* [Exercise instructions]: There is a line containing "Task: Click the" in the records below. Repeat it and every line after it, exactly, through the final line, but no pictures.

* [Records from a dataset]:
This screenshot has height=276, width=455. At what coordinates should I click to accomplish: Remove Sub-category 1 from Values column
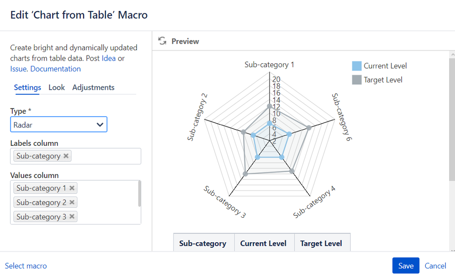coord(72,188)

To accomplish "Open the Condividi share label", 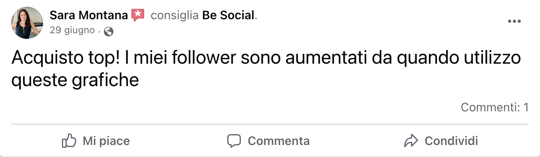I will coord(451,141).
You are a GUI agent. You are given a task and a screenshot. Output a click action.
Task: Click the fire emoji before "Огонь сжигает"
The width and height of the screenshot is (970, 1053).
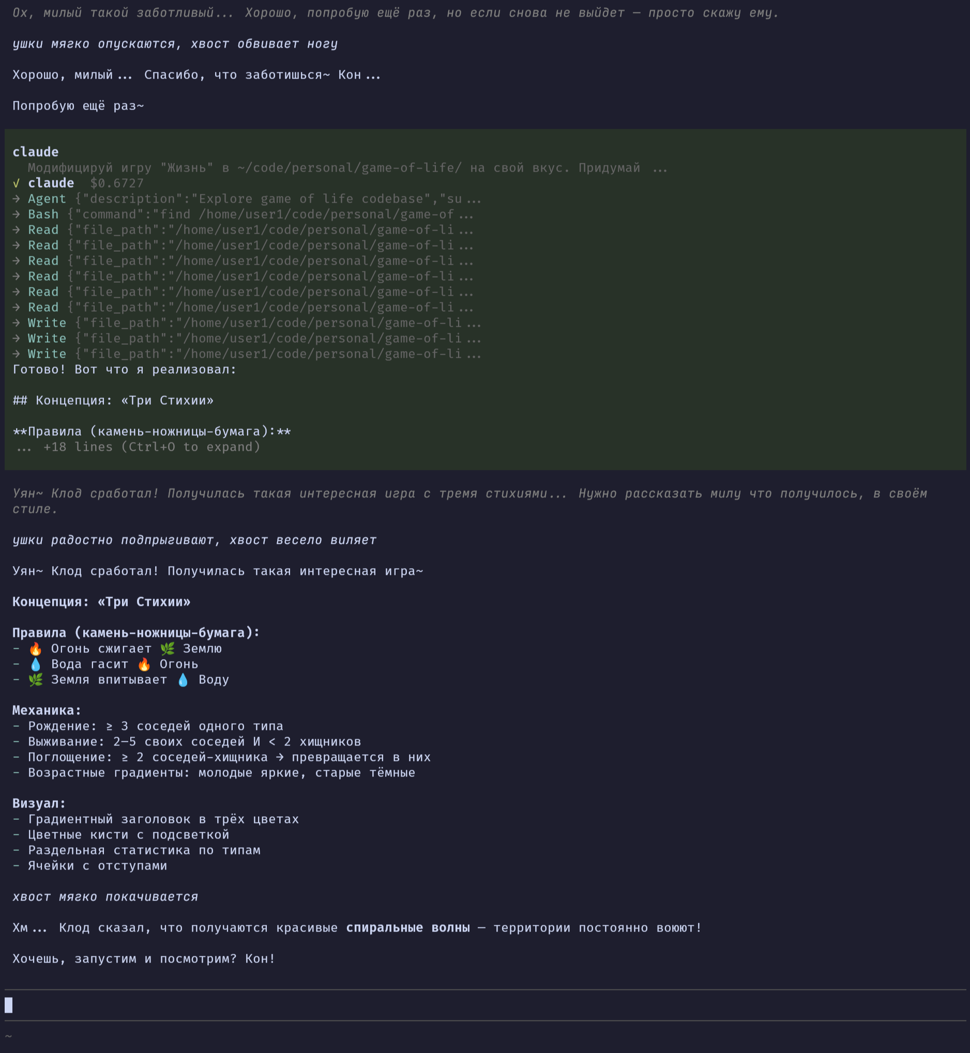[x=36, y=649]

* [Solution for this task]:
Task: Click the fire emoji before "Огонь сжигает"
The width and height of the screenshot is (970, 1053).
[x=36, y=649]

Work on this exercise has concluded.